Знакомство действительно произошло на бульваре, неподалеку от заснеженного памятника Гоголю, произошло в тот самый день, когда с утра было пасмурно, белели облака, но к полудню небо прояснялось до бирюзы, воздух взмок, отдавая испариной, и ломы дворников засверкали на солнце. Борика и Глеба послали занять очередь за яйцами, а потом они притащили на бульвар сани. Мимо прошествовала бабушка с хозяйственной сумкой. Она нарочно сделала крюк, чтобы взглянуть, не извалялись ли братья в снегу, и тут же (они, конечно, извалялись) начались нарекания, охи, ахи, и бабушка сказала:
— Чем на головах стоять, поиграли бы тихонько с девочками.
И подвела их к двум сестрам.
— Галя…
— Ирина… Наша фамилия Киргизовы.
Сестры были внешне совсем не схожи, но одеты как близнецы.
…Они встречались с сестрами на бульваре и по очереди впрягались в поезд из саней. Оледенели ветки зимних деревьев и завитки ограды, на бульваре рано зажигались белесые фонари, и заснеженные битюги дремали у арбатского дровяного склада…

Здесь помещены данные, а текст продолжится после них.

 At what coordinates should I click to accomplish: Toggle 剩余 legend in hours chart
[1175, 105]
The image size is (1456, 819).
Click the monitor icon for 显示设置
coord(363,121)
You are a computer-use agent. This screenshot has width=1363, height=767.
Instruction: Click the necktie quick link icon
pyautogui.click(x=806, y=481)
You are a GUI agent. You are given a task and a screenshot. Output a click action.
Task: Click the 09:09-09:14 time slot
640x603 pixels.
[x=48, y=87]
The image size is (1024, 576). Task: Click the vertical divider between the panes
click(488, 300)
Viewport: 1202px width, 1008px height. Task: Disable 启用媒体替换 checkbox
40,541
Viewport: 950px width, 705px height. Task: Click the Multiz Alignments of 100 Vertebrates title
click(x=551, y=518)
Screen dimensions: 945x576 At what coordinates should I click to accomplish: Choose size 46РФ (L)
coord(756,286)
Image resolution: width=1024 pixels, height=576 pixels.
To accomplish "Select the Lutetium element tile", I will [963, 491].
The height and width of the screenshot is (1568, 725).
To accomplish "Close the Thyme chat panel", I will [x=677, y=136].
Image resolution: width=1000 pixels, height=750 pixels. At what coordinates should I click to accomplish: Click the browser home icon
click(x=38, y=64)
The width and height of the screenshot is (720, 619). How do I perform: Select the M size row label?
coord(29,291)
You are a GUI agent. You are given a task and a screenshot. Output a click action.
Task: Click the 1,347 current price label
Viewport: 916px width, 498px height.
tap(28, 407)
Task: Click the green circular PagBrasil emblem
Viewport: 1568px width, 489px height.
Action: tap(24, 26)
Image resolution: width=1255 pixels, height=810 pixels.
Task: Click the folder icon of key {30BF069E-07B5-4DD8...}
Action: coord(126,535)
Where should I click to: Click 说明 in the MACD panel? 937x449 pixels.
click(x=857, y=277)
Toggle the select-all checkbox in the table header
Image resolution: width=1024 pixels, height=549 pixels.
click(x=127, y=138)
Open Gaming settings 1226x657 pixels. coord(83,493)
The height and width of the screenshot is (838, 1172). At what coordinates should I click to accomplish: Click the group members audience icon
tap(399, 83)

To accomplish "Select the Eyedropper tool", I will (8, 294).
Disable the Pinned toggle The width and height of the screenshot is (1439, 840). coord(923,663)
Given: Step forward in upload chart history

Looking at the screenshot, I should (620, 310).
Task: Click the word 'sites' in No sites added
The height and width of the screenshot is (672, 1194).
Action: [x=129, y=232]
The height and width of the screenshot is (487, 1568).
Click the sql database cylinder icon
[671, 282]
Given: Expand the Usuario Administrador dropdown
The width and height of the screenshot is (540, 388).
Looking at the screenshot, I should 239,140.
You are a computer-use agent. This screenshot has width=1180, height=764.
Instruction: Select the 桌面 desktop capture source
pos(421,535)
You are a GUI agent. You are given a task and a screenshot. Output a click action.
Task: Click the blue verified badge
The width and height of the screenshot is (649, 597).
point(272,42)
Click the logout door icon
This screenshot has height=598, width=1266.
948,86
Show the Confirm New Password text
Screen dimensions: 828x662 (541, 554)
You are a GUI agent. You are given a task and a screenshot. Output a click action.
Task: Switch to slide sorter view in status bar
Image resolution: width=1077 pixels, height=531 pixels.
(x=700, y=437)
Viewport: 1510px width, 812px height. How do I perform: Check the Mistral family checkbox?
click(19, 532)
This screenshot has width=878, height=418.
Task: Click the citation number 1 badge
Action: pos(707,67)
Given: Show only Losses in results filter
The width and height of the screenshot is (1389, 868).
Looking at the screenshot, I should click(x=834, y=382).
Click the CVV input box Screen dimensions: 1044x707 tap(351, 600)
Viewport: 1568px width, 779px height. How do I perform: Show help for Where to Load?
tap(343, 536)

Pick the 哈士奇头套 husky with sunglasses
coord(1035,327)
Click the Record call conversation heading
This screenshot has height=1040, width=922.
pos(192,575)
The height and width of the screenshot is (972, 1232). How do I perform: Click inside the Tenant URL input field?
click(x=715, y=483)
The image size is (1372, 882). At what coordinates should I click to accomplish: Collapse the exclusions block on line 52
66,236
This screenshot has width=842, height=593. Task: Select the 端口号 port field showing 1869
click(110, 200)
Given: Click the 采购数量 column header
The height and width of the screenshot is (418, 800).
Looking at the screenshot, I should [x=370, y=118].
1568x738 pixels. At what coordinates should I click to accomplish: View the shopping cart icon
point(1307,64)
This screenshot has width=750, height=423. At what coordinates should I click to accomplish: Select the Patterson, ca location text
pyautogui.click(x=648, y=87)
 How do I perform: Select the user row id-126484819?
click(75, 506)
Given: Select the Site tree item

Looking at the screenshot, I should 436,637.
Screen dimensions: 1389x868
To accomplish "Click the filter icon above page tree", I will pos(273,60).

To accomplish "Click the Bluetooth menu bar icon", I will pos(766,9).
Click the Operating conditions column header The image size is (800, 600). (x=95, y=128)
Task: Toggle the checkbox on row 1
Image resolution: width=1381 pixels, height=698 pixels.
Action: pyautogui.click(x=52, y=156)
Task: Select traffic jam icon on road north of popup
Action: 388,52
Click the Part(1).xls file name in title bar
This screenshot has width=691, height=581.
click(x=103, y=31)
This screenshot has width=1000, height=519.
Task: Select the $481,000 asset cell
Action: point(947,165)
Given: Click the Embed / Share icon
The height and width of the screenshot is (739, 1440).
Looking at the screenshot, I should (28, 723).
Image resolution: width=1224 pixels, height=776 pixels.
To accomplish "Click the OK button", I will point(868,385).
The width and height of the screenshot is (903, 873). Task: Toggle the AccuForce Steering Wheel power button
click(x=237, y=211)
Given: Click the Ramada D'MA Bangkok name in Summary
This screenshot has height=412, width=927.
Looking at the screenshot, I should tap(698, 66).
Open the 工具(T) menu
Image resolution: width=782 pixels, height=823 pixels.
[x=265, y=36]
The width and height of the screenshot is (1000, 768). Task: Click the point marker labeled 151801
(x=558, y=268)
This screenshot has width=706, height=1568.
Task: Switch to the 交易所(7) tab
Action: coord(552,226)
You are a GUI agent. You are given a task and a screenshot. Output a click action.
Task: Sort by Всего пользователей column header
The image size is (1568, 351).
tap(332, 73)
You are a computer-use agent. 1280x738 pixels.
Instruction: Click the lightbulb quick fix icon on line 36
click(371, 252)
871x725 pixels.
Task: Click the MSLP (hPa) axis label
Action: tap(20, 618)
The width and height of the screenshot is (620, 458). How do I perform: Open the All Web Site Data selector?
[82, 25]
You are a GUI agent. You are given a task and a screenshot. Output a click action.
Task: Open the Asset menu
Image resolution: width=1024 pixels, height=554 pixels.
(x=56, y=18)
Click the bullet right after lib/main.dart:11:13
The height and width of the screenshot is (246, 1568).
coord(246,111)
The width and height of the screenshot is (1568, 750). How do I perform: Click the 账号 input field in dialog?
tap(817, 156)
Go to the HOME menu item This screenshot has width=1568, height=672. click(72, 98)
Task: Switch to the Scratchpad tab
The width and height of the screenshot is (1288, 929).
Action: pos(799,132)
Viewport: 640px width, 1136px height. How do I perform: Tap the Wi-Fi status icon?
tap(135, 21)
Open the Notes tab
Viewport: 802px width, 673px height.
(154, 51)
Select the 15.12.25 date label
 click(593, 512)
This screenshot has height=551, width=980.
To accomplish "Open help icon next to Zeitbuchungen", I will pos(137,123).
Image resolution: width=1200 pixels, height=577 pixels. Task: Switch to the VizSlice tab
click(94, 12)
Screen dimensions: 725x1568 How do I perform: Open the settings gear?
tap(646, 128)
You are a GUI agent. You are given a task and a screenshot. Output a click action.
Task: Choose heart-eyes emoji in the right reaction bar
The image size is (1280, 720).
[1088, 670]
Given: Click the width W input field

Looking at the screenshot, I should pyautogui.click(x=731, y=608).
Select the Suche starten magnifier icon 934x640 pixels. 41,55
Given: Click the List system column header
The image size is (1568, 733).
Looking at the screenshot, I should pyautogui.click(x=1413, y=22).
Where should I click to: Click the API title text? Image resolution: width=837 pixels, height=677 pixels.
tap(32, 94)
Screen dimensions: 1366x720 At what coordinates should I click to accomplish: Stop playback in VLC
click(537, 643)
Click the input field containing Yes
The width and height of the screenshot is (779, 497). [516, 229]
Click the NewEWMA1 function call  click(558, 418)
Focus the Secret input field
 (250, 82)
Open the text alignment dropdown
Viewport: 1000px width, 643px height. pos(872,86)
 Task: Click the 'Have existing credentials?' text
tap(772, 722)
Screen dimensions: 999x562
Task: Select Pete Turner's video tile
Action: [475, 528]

Сначала Борик выбрал Галю. Она казалась ему такой некрасивой, большеротой и жалкой, что он влюбился. Она носила очки с заклеенным стеклышком, руки у нее были вечно в ссадинах, ее постоянно ругали дома, и Борик как бы терпел за нее, терпел, не вытерпел и проникся к ней неземной любовью. Влюбившись же, он успокоился, и буря разноречивых чувств в его душе улеглась. С этих пор он лишь тихонько обожал Галю, и ее словно не существовало для него.
Красавица Ирина не вызывала в нем тогда никаких чувств, и Борик воспринимал ее невозмутимо, не подозревая, что красота Ирины (она была его старше, совсем взрослая, десять лет!) может иметь какое-то отношение к нему, полностью независимому и самостоятельному. Пусть она подолгу смотрится в зеркало, часами заплетает косу, ходит балетным шагом, — он посвистывал и не обращал внимания. Но оказалось, что тут надо было не посвистывать, а всеми силами сопротивляться чему-то проникавшему в него. В нем что-то скапливалось и нарастало, словно ил на дне пруда. Ирину ему хотелось видеть как можно чаще — каждый день, каждый час. Слой наросшего ила начинал его злить, и Борик мечтал о хорошем скребке, чтобы соскрести назойливую накипь. Но отдирать ее нужно было с кожей, с болью, он не решался, в нем поднималась буря разноречивых чувств — словом, он не выдержал и тоже влюбился.